Artificial intelligence has stormed into software development, but the impact isn’t quite what we expected. Stack Overflow reports that over 60% of developers already use AI assistants, and nearly half of new code is now generated automatically. Sounds like a revolution, right? Dig a little deeper — and it’s more complicated.

When the “accelerator” slows you down

A study by METR showed that experienced developers working with AI are actually 19% slower. The reason? Less creating, more checking and fixing machine-generated code. Take Copilot, for example. It throws out suggestions nonstop, but only about a third are useful. The rest need heavy editing — or are completely pointless. Instead of creators, developers turn into editors of machine drafts.

Duplication is another headache. GitClear found it has quadrupled. Different parts of a project end up with similar, but not identical, implementations. Maintaining that mess is a nightmare.

And then there’s overengineering. AI tends to overcomplicate: where a simple function would do, you suddenly get a whole architecture full of abstractions. Junior devs start thinking that’s the norm — when in fact, it’s just bloat.

The result is predictable: Google’s DORA report recorded a 7% drop in system stability for teams that rely heavily on AI. A tool meant to improve quality often ends up doing the opposite.

Where AI actually helps

For boilerplate code, migrations, or basic tests, AI saves time. But complex logic and critical components still need human oversight. The tool needs to know its place.
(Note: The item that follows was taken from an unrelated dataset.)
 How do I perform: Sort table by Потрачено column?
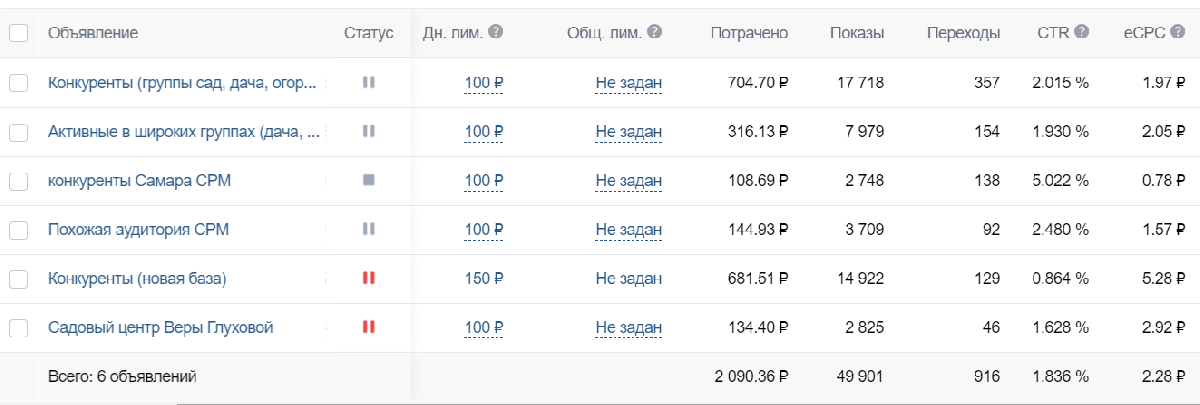click(x=749, y=34)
Code review has also taken on new weight. Before, you could trust a senior dev’s work. Now, every single line deserves scrutiny — because the machine can produce code that looks right, but isn’t.

Metrics are shifting too. Raw coding speed doesn’t mean much anymore. What matters more: time between releases and bug fixes, technical debt, and how maintainable the codebase is.

And team training is crucial. Developers need to know when to trust AI — and when to rely on their own expertise. This is especially true for juniors, who can easily fall for “smart-looking” machine output.

The money side

The numbers are mixed. About half of companies saw real profit from AI projects, while the rest barely broke even. That’s a far cry from the promised “revolution.”

Bottom line

AI in development is a helpful tool — but it’s no replacement for experience, critical thinking, and craftsmanship. Good code has always been about quality, not speed. And the responsibility for it still rests with humans.